Kitty, Daisy & Lewis: Smoking in Heaven

Videos by American Songwriter

Kitty, Daisy & Lewis
Smoking in Heaven
(Verve)
[Rating: 3.5 stars]

Lewis Durham of the young trio Kitty, Daisy & Lewis, has created a time machine in the front room of the band’s North London home. It’s not of the H.G. Wells variety, but rather, a carefully cultivated collection of studio equipment from America’s lost history of recording, consisting of tape machines and vintage ribbon mics from more than six decades ago.

The unique sound of the multi-instrumentalist siblings is heavily influenced by American rockabilly, jazz, blues, R&B, country and Jamaican ska of the 40s, 50s and 60s.

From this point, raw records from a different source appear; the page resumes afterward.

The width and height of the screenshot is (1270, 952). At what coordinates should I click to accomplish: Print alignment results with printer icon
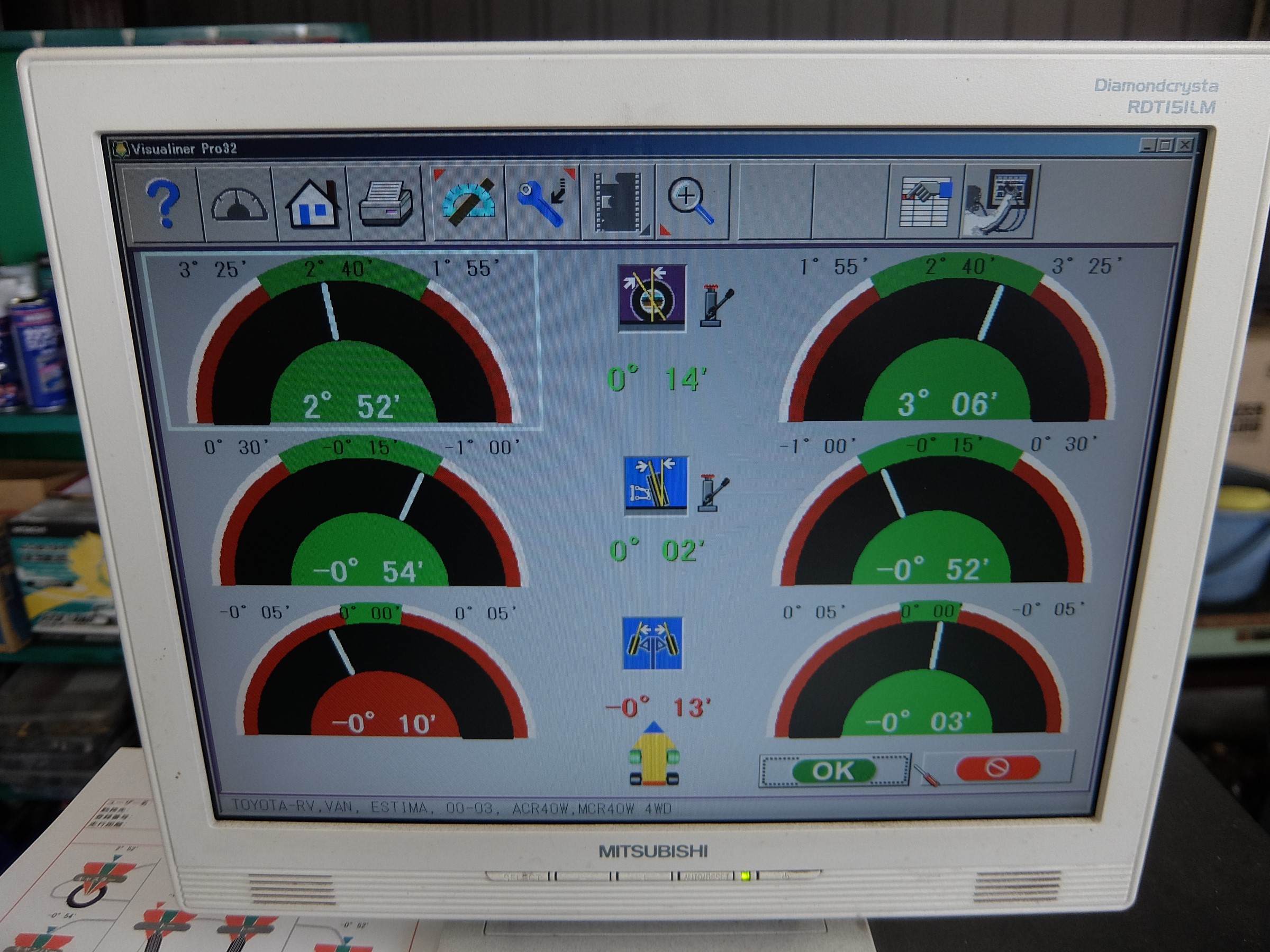pos(386,203)
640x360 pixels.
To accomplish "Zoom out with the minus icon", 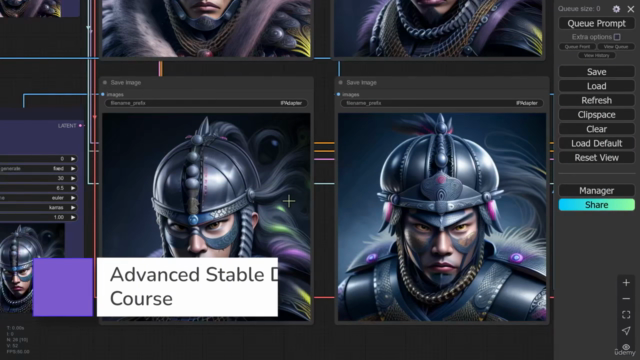I will click(x=626, y=299).
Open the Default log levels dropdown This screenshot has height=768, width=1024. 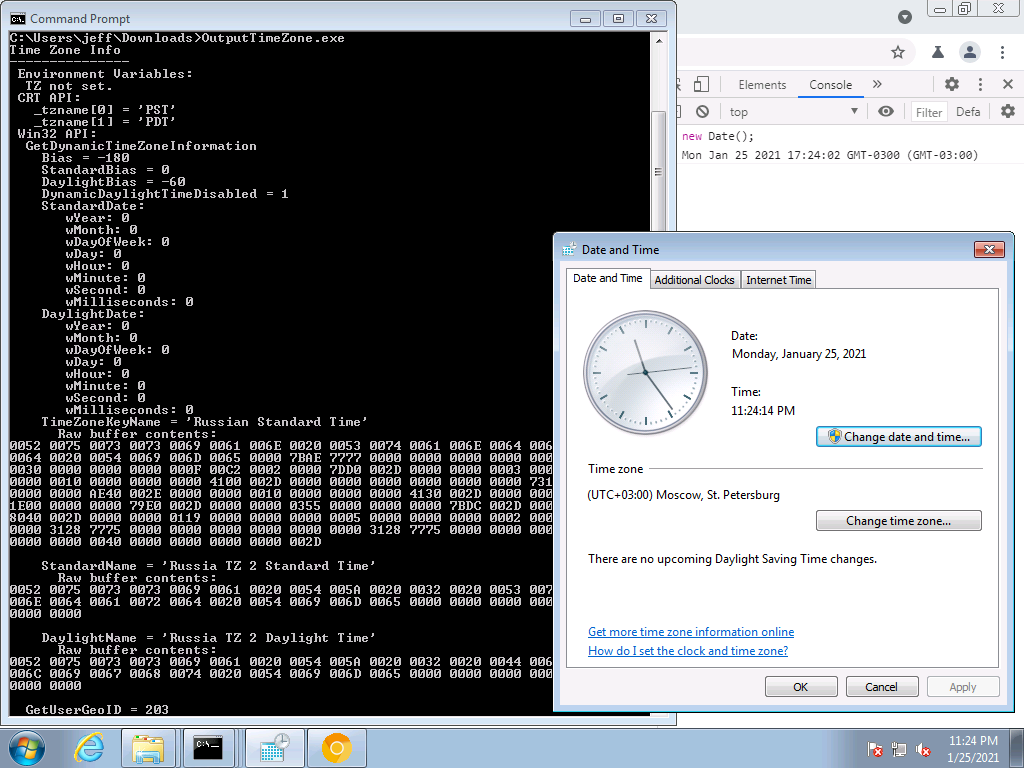tap(968, 112)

Their music isn’t a retro fad dreamt up by a marketing team to create the next big thing; it comes from a place of genuine appreciation.

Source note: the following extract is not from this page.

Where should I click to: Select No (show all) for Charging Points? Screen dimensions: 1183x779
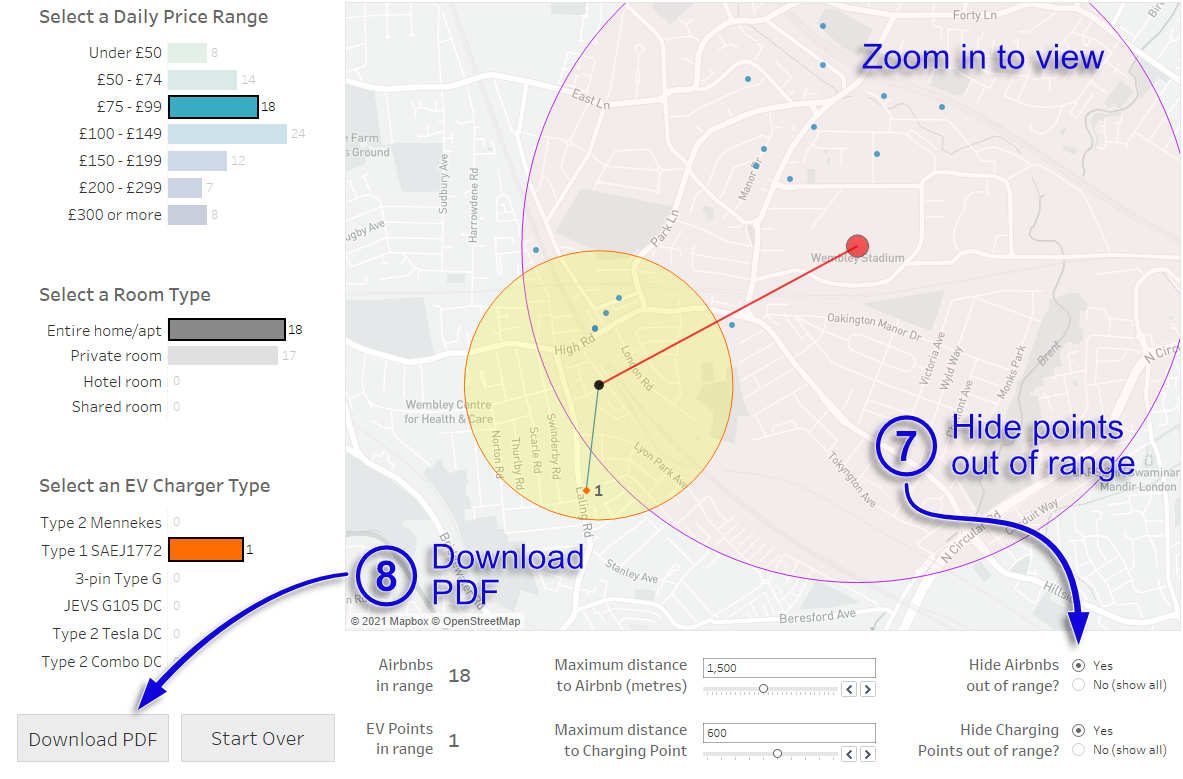point(1078,750)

In 2007, Kitty, Daisy & Lewis self-released The A – Z of Kitty, Daisy & Lewis. The music was recorded on their home studio analog equipment, just as on their first official release, the self-titled album and first on UK label Sunday Best. These albums are filled mostly of covers of songs that their father Graeme played for them during their childhood, helping to foster a love for music from another era. The band’s singular sound, which is impossible to categorize, is part of their musical DNA.

Their newest album, Smoking in Heaven, finds the brother and sisters refining their sound that affirms a past they only heard of, and some kind of revivalist future yet to be realized.

Even though they’re officially recognized as a trio, KD&L are accompanied by their father on rhythm guitar and mother, Ingrid, former drummer of influential post-punk band The Raincoats, on bass. This album also includes legendary Jamaican horn players Eddie “Tan-Tan” Thornton and Rico Rodriguez on several tracks, including the swaggering ska “I’m So Sorry.”

While the band takes its cues from Lewis, Daisy and Kitty sing on most tracks. On an early highlight, “Baby Don’t You Know,” the music builds from a slow vampy repetition of the title phrase and speeds up until the band breaks into a bluesy instrumental jam session powered by a devilish organ that sounds like it was put together using spare parts. The group takes time to do this on most songs, and while it seems at first to go on longer than it should, it also keenly demonstrates their main concern—to play music.

The equipment used to record this album may cause a generation raised on the dutifully scrubbed and polished sound of MP3s, to dismiss the band altogether. Sure, the hissing heard on the record is disquieting at first. However, these flaws make the album seem more sincere—like listening to an Alan Lomax field recording of a forgotten 1930s bluesman. To be certain, the music on Smoking in Heaven is simple, but these songs are also beautifully rendered with a kinetic energy missing in much of today’s auto-tuned chart-topping hits.

On “Don’t Make a Fool Out of Me,” Lewis channels a soda-shop-era crooner; and his phrasing seems slightly imperfect, which only adds to the charm. Backed by a confident propulsive beat, Lewis pleads, “Please, please, don’t make a fool out of me.” The lyrics are unassuming, but as is the case with the rest of the tracks, they fit nicely with the sound KD&L aim to share.

The song that seems out of place and perhaps the group’s best chance at a crossover hit is the addictive “Messing With My Life.” The rawness of the vocals and the swinging rhythm section on this track allows the trio to showcase an array of influences, while still offering what is essentially a pop song.

With an hour-long run time the album becomes repetitive in spots. The seven and a half minute “What Quid,” while pleasant at first, quickly becomes a self-indulgent misstep. Though, this against-the-grain pacing, combined with the sense that at any given moment someone will drop an instrument while changing positions, is what makes KD&L so weirdly fascinating. The album is anxious and exciting because there is a sense that the whole thing is being held together by a string that could unravel at any moment.

The defiant words, “You know, there’s smoking in Heaven,” announces the rapturous final song. Where the extended jamming fails on “What Quid,” on “Smoking in Heaven,” the trio seems punch-drunk on the sheer joy of playing music together. Propelled by a slithering mouth harp, and a head-nodding, waist-shaking, foot-stomping freight train beat, this music could simultaneously be coming from a timeworn Bayou bar after midnight, or an old church filled to the rafters on Sunday morning.

Will the peculiar KD&L kick off another American music revival? Probably not. However, if you listen closely, these two soulful sisters and their mad genius brother may soon be messing with your life.